Est-ce que vous avez l’intention de les visiter? –je n’y suis pas encore decide, je verrai,

–Enfin, vous agirez comme vous le trouverez convenable. Pardonnez-moi de vous quitter, senor don Jesus; mes voyageurs s’impatientent, il me faut partir. –Allons, au revoir. Le mayoral monta sur son siege, fouetta les mules, et la voiture partit avec une rapidite peu rassurante pour ceux qu’elle contenait et qui risquaient a chaque angle du chemin de se briser les os.

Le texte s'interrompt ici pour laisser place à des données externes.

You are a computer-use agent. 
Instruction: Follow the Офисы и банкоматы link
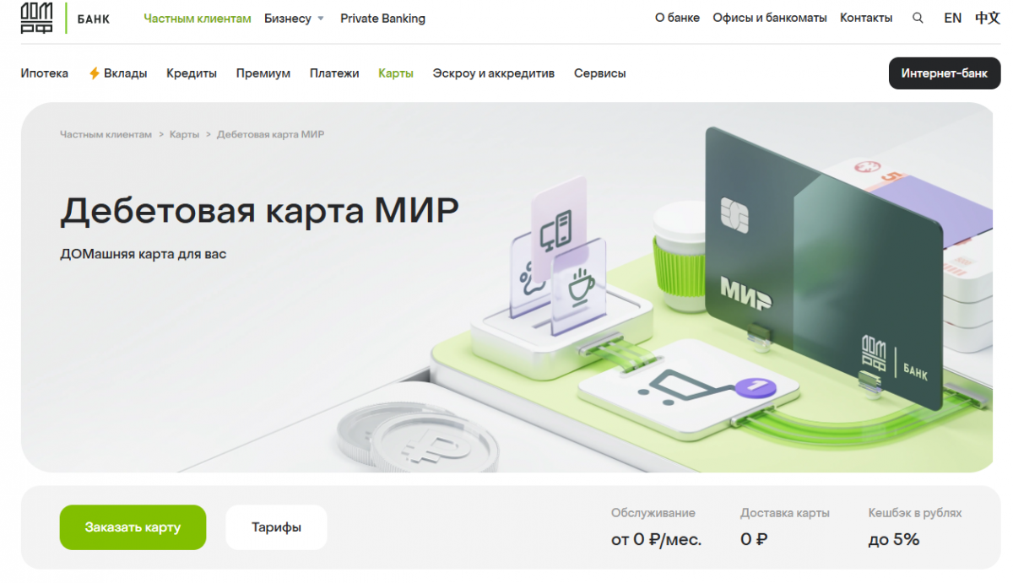click(769, 19)
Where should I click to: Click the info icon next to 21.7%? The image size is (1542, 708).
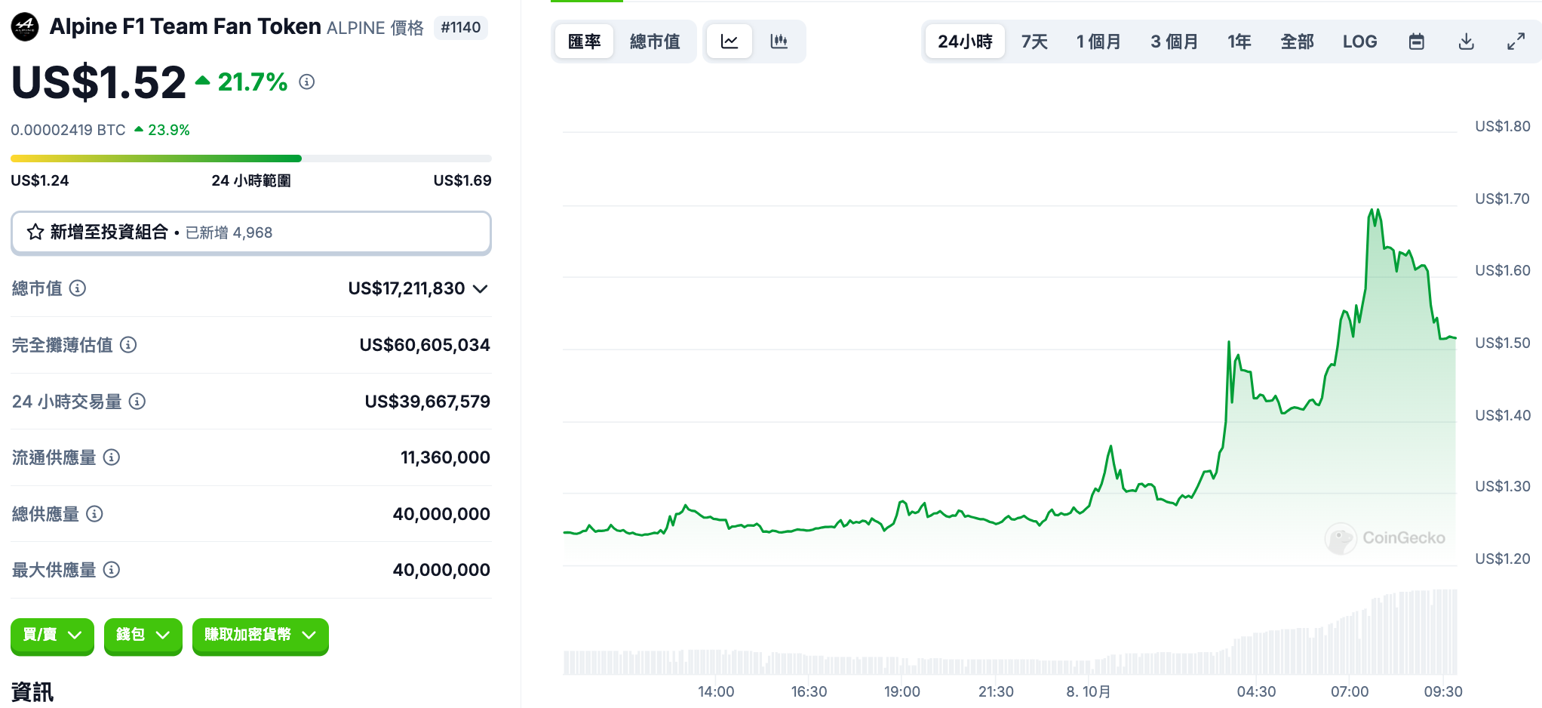(306, 82)
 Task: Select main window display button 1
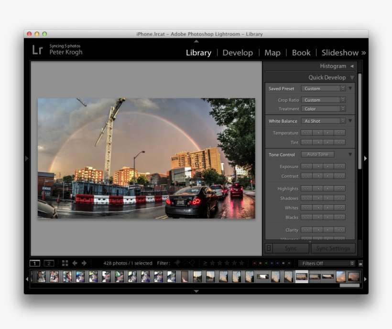click(35, 263)
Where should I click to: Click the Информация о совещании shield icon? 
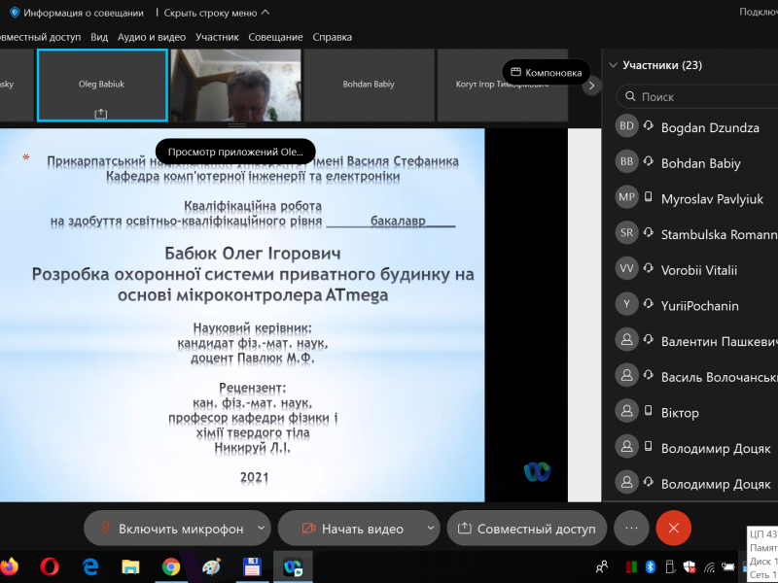tap(15, 13)
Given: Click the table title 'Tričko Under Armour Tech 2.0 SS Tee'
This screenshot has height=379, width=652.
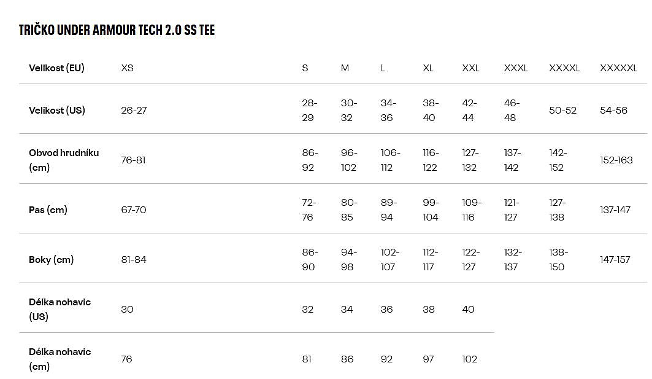Looking at the screenshot, I should coord(117,30).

Aussitot que l’officier se trouva seul, il s’approcha du ventero occupe a mesurer du mais, a quelques arrieros et l’interpellant avec hauteur: –Eh! lui demanda-t-il, n’avez-vous pas ici un caballero espagnol et une dame? –Oui, repondit le ventero, en se decouvrant avec un respect mele de crainte, oui, seigneur officier, un caballero assez age, accompagne d’une dame toute jeune, est arrive ici hier un peu apres le coucher du soleil, dans la berline que vous voyez la remisee devant la porte du rancho; ils avaient avec eux une escorte. D’apres ce qu’ont dit les soldats, ils viennent de la Veracruz et se rendent a Mexico. –C’est cela meme, je suis envoye pour leur servir d’escorte jusqu’a Puebla _de drive master Los Angeles_; mais ils ne semblent pas etre presses de partir; cependant la journee doit etre longue et ils ne feraient pas mal de se hater. En ce moment une porte interieure s’ouvrit, un homme richement vetu entra dans la salle commune, et apres avoir legerement souleve son chapeau en prononcant le sacramentel _Ave Maria purisima_, il s’avanca vers l’officier qui en l’apercevant avait fait quelques pas a sa rencontre. Ce nouveau personnage etait un homme d’environ cinquante-cinq ans encore vert; sa taille etait haute et elegante, ses traits beaux et nobles, une expression de franchise et de bonte etait repandue sur sa physionomie.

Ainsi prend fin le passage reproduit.